The BT Vision installed base refers to the total number of customers with either a BT Vision or a YouView box that are registered and enabled on the BT Vision platform to receive video on demand. BT does not publish separate subscriber numbers or revenues for its television or video services.
The figure of 810,000 is up by 103,000 over the year, which is fewer than in either of the two preceding years and less than all but one of the previous five years, and notably less than the first year of BT Vision, when it added 207,000 homes.

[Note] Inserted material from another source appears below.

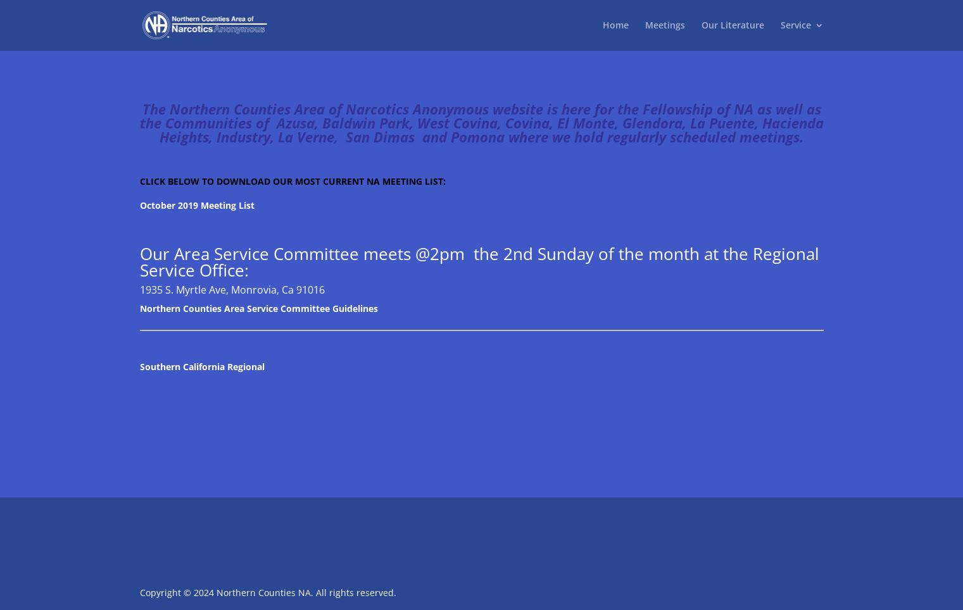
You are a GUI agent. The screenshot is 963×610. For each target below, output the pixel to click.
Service (796, 26)
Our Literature (733, 26)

So far, YouView has yet to make much of an impact for BT. The company does not break out its total YouView homes, but at the end of 2012 it had only 60,000 customers with a YouView box. Assuming all its recent additions were YouView boxes, there might be around 100,000 YouView boxes on BT Broadband.

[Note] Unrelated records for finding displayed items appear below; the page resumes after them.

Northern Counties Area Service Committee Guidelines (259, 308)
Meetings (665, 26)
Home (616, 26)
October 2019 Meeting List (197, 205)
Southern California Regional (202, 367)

In over six years, BT has managed to convert just 12% of its broadband customers to its television offerings, and less than 7% of the estimated 12 million homes in Britain that have Freeview as their main television service.

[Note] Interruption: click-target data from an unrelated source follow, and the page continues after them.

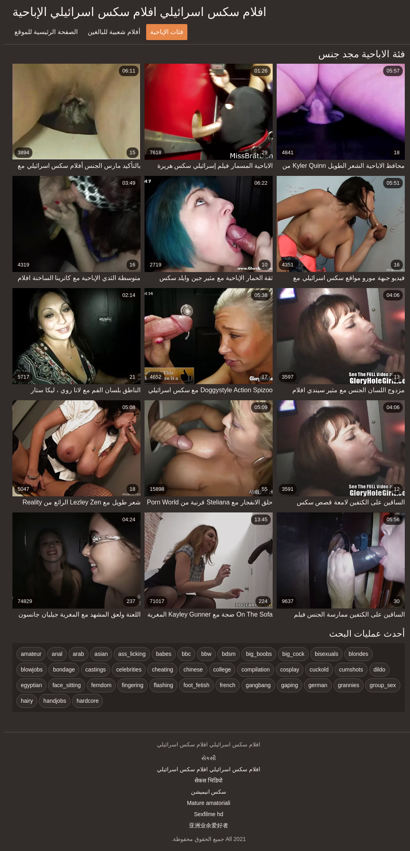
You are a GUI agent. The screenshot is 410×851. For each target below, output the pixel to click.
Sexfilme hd (204, 814)
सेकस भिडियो (205, 780)
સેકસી (205, 758)
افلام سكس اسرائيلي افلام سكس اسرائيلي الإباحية (136, 11)
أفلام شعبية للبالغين (110, 31)
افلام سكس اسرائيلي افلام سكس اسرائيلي (204, 769)
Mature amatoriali (205, 803)
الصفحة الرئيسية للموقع (42, 31)
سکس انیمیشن (205, 791)
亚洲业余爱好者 (205, 825)
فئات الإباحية (163, 31)
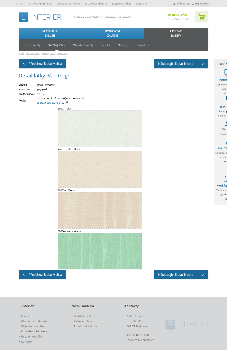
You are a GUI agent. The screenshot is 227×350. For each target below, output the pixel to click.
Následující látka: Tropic (175, 64)
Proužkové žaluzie (85, 326)
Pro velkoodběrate (96, 3)
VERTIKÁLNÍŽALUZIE (50, 33)
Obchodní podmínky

BT has 6.7 million broadband customers, an increase of over 400,000 over the year, which represents an unchanged 38% market share.
BT made an annual pre-tax profit of £2.7 billion on revenues of £ 18.2 billion, so it currently has cash to spend on sport and is placing a billion pound bet on sport to attract and retain people to its broadband service.
In August BT will launch two branded sports channels, plus the ESPN operation it has acquired. These will be offered “free” with BT broadband, or otherwise £12 per month or £15 a month in high definition. There will also be an online service and an app for tablets and smart phones.
Relying on sport is a risky strategy, as others have found to their cost. Sky bet its business on football, effectively creating the Premier League, but only survived by merging with a rival to form BSkyB, which now dominates subscription television in the United Kingdom and Ireland.
While football is clearly still important to Sky, which is now paying around £770 million a year for Premier League rights, or about £6.6 million a match, it is only one element of their programming package.
A match between top teams in the Premier League might score around 3 million viewers on Sky Sports 1. The highest audience for Sky Sports 1 for the last week in April was 2 million viewers and the average daily reach was 1.7 million viewers, representing just over 1% of all television viewing.
Others may watch sport in pubs and clubs, where commercial subscriptions account for anything up to £300 million a year in revenue for Sky.
BT hopes to win by offering its selection of 38 Premier League matches, as well as other football, rugby and other sports coverage, for “free” to its broadband customers.
BT Sport will be available through BT Infinity broadband, which is currently on in 1.5 million homes, and via satellite on the Sky platform, which is available in 10.3 million homes. BT Sport will also be available through an online player or an app for tablets or smartphones.
Many of those for whom sport is the main attraction, particularly football fans, are already likely to subscribe to Sky, which still has the rights to the majority of the Premier League matches.
Far from being a “game changer” as BT would like to believe, it is difficult to see how the BT Sports offering will make much of an impression. Success will clearly be measured by the number of customers that BT manages to attract to its television offering in the future and we will have to wait for the result.